§ About this exercise: The word "checkmark" occurs in some lines of the data. Return each such line.

[Stored data entries]

═══

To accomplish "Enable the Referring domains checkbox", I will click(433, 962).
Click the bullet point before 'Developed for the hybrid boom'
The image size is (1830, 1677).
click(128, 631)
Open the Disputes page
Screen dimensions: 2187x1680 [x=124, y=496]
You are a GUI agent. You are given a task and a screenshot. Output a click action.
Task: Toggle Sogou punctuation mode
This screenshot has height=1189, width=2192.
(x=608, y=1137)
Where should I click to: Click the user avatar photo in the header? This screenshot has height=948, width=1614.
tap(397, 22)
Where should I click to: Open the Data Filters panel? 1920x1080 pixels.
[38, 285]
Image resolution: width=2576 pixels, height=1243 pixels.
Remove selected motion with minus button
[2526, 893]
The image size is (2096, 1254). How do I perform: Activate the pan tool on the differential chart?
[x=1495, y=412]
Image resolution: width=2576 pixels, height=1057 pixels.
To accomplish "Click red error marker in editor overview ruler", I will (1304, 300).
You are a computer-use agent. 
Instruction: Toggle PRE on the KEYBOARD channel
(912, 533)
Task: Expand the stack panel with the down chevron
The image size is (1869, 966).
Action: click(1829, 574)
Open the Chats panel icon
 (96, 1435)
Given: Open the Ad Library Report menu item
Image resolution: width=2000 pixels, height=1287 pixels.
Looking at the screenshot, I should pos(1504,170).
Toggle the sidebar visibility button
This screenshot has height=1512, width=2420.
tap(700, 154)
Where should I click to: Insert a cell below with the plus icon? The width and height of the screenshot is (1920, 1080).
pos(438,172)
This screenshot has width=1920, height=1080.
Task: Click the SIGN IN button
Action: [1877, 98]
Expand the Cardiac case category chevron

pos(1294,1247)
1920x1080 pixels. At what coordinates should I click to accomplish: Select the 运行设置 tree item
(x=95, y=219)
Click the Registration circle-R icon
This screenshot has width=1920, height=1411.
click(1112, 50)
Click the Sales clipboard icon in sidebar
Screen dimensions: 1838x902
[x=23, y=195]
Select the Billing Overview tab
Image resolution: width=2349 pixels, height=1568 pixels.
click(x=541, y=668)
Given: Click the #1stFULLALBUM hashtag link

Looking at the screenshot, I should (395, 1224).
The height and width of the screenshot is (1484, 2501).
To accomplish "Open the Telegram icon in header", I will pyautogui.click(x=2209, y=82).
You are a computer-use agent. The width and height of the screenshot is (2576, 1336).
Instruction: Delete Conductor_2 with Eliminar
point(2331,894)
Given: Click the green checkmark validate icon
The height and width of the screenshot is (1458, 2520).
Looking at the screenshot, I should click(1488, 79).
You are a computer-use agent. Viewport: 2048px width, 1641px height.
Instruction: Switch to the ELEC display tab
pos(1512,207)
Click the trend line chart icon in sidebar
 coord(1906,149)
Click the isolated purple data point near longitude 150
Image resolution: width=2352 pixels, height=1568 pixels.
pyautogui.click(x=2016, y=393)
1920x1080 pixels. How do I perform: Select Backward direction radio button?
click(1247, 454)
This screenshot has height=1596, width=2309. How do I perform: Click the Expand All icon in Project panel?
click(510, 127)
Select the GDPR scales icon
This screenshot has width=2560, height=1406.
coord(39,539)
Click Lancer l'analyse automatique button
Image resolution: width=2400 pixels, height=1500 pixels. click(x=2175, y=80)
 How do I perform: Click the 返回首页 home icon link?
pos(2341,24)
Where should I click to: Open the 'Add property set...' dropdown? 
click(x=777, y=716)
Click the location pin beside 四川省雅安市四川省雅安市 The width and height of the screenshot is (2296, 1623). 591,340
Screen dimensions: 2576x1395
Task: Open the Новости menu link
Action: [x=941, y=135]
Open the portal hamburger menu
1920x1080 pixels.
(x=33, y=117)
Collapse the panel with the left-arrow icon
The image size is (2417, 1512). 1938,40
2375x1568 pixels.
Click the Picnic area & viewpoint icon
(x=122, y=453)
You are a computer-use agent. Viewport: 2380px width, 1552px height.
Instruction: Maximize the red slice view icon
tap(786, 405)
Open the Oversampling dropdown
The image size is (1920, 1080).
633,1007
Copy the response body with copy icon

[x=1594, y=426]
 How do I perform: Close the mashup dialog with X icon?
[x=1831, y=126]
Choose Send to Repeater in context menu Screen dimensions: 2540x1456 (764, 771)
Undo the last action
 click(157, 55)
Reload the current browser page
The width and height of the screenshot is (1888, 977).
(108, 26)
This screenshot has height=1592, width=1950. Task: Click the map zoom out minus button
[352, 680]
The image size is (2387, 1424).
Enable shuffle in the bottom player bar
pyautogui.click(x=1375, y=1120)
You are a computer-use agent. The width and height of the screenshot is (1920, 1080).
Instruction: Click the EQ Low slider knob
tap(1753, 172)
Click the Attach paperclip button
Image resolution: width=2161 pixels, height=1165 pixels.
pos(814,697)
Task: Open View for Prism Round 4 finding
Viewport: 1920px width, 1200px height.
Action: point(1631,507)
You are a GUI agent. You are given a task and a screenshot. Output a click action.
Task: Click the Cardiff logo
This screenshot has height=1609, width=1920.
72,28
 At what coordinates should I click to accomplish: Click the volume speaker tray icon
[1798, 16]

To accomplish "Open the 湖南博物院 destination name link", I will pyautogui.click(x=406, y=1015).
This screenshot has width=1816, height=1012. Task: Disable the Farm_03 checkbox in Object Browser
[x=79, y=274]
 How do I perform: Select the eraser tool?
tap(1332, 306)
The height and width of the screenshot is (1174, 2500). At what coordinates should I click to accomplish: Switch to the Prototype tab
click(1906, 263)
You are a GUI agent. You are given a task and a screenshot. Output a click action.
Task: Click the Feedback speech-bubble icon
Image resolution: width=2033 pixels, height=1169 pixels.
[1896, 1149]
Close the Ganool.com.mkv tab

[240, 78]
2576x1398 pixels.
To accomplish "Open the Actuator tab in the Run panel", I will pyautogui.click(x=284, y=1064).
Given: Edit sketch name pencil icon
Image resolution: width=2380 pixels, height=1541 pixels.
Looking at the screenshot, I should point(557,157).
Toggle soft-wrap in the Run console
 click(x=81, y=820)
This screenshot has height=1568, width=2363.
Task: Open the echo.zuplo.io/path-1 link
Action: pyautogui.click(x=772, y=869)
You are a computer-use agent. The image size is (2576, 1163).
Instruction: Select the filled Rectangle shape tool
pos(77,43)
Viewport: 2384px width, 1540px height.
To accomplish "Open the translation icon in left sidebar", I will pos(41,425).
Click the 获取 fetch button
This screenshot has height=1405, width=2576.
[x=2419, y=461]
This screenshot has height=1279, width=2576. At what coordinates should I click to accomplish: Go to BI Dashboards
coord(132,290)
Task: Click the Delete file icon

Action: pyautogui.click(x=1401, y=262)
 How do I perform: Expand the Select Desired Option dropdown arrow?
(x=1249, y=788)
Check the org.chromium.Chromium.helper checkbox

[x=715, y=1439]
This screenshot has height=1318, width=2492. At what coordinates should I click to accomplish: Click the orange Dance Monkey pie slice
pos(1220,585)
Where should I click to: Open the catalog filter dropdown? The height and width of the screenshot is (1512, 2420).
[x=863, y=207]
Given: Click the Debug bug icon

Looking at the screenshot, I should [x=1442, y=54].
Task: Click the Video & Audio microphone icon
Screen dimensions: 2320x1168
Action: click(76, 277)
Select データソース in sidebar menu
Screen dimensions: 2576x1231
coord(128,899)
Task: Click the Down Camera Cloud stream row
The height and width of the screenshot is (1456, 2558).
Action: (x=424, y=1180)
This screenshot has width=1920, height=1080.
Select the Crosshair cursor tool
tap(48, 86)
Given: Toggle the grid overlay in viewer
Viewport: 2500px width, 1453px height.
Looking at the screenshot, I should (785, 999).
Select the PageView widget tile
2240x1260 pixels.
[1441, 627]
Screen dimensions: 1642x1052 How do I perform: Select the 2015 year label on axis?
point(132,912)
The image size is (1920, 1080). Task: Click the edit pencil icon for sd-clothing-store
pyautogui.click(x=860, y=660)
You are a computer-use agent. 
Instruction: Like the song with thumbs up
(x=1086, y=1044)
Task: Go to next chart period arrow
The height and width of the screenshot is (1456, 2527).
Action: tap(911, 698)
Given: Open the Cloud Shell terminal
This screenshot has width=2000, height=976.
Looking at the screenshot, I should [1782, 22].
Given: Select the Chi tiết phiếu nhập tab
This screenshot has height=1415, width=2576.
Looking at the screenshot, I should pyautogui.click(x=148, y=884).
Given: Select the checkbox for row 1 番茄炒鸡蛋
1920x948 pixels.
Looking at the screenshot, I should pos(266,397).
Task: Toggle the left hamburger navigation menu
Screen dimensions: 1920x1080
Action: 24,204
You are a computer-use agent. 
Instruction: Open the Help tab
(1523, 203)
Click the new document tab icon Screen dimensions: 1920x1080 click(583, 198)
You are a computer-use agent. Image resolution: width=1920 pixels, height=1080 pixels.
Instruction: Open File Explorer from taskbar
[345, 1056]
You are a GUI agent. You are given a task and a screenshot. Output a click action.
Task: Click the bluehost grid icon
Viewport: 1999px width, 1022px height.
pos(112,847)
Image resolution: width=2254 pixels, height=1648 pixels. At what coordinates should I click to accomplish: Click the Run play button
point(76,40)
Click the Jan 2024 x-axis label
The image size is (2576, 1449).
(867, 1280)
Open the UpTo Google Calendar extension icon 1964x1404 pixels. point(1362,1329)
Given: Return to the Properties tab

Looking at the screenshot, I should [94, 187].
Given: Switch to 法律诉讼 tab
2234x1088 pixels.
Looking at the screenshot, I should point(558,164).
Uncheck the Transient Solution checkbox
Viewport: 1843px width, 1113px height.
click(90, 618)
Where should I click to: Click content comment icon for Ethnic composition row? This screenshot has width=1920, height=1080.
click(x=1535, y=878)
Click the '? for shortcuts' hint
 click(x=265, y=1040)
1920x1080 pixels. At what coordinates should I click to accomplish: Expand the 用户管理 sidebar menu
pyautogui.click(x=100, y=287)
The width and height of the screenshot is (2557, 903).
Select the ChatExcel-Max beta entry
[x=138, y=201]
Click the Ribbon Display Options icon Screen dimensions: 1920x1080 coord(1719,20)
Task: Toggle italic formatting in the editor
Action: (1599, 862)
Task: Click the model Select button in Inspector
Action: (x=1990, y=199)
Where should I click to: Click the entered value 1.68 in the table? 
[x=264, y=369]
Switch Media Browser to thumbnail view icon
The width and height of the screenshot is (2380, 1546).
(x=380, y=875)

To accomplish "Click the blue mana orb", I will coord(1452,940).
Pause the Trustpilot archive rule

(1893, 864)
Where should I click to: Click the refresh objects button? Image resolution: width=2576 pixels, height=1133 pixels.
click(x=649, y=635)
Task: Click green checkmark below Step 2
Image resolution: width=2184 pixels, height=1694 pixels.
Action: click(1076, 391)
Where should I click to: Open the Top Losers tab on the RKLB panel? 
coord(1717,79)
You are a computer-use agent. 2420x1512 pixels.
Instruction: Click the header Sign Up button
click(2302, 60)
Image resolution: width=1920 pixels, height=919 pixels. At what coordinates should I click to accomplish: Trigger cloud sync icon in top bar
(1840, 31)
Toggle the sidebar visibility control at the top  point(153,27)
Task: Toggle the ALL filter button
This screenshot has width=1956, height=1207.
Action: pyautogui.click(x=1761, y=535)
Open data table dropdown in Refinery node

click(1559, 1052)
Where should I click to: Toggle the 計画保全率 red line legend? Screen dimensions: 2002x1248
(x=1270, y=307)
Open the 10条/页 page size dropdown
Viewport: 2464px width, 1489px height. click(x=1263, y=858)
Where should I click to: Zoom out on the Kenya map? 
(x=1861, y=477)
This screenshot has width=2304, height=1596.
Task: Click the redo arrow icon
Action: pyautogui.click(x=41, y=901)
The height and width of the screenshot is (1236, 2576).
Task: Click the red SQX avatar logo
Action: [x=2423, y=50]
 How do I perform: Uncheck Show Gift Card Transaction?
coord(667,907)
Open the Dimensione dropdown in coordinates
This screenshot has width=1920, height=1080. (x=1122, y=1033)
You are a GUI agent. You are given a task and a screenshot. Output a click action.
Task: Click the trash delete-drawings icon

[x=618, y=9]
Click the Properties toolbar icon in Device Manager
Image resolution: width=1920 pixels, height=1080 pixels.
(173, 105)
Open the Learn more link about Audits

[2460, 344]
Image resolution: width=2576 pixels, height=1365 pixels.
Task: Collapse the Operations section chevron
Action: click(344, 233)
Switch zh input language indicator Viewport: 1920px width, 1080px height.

═══

§ Answer space:
Given: Click the green checkmark validate icon
Task: Click green checkmark below Step 2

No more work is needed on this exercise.